↓

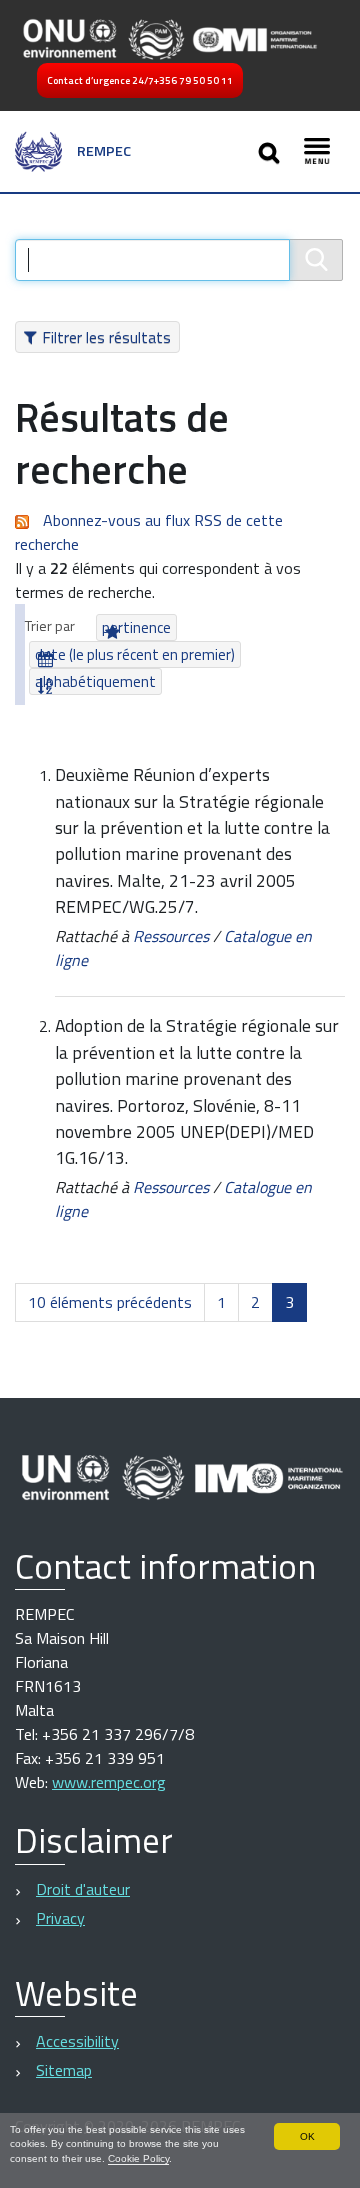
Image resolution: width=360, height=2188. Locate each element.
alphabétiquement (95, 681)
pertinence (136, 627)
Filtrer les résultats (106, 337)
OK (307, 2136)
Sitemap (64, 2070)
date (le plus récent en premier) (135, 654)
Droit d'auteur (83, 1889)
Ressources (171, 936)
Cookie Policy (138, 2158)
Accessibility (77, 2041)
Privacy (60, 1918)
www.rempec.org (109, 1782)
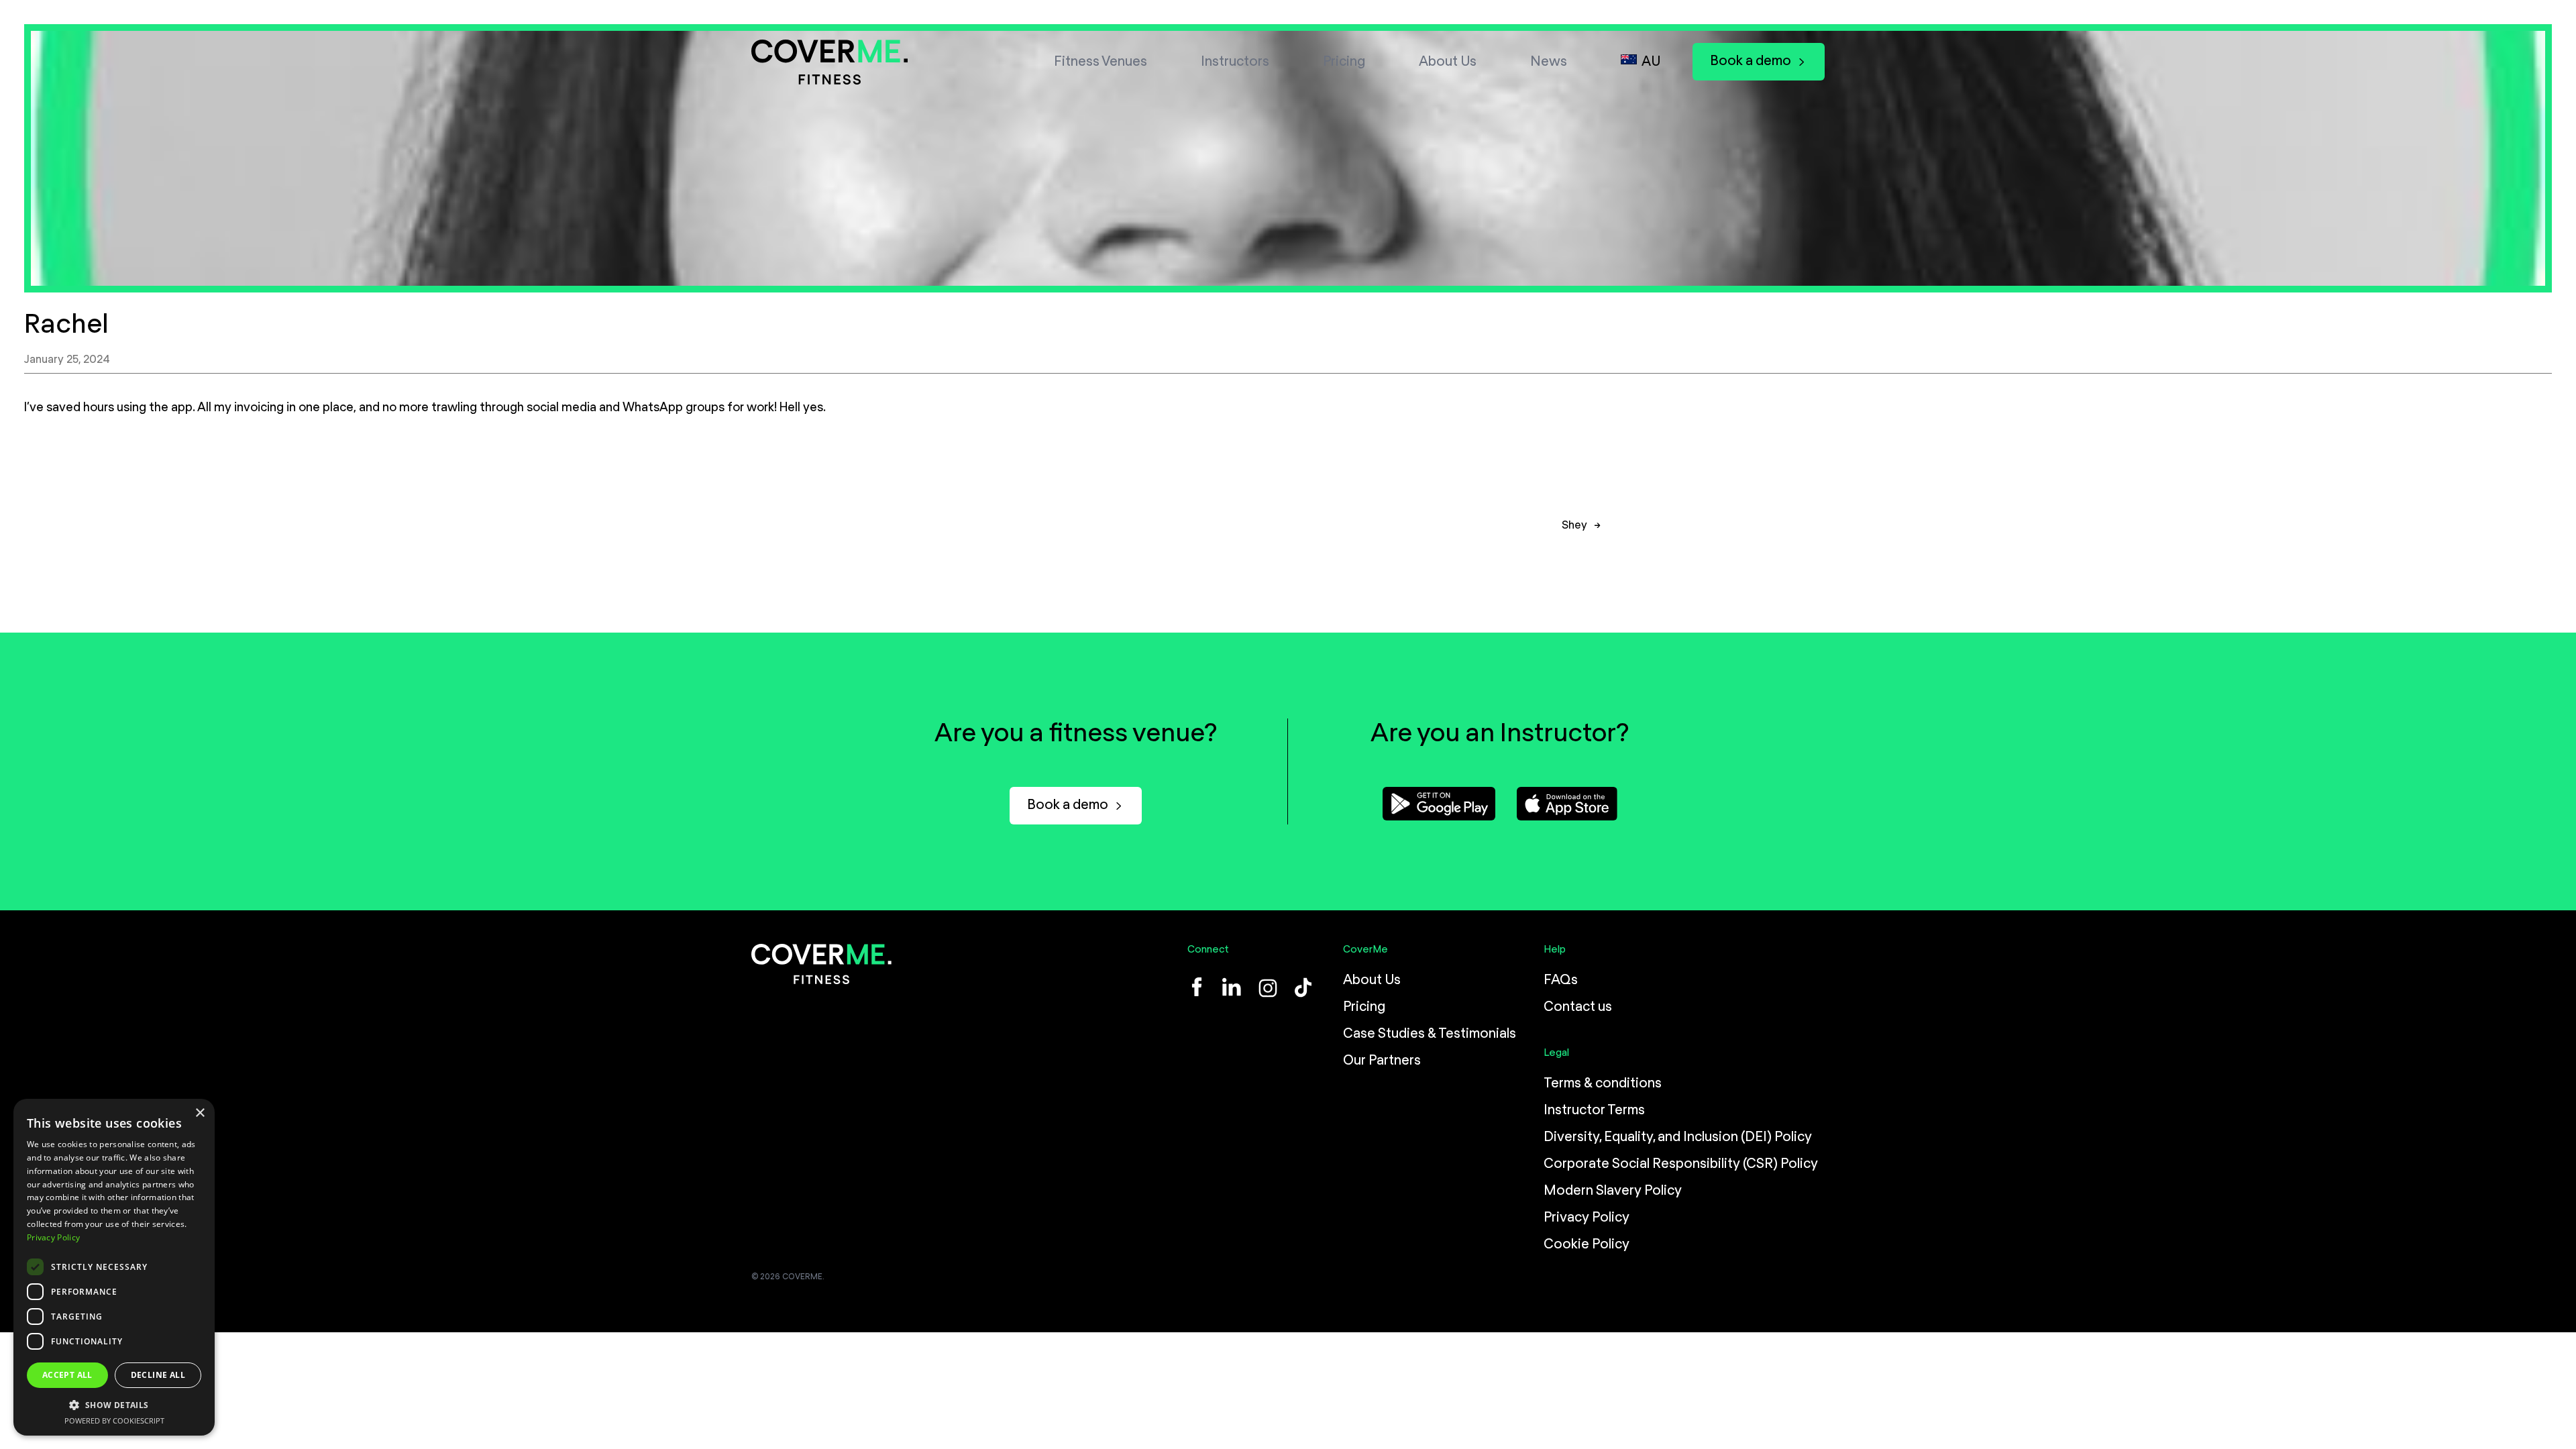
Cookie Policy (1586, 1244)
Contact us (1578, 1007)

↑

» TASK: Restate, word for word, each line from the line containing "Privacy (60, 1918)" through the end of the entries above; the pictures are not part of the copy.

» OUTPUT FOR THIS EXERCISE:
Privacy (60, 1918)
www.rempec.org (109, 1782)
Cookie Policy (1586, 1244)
Contact us (1578, 1007)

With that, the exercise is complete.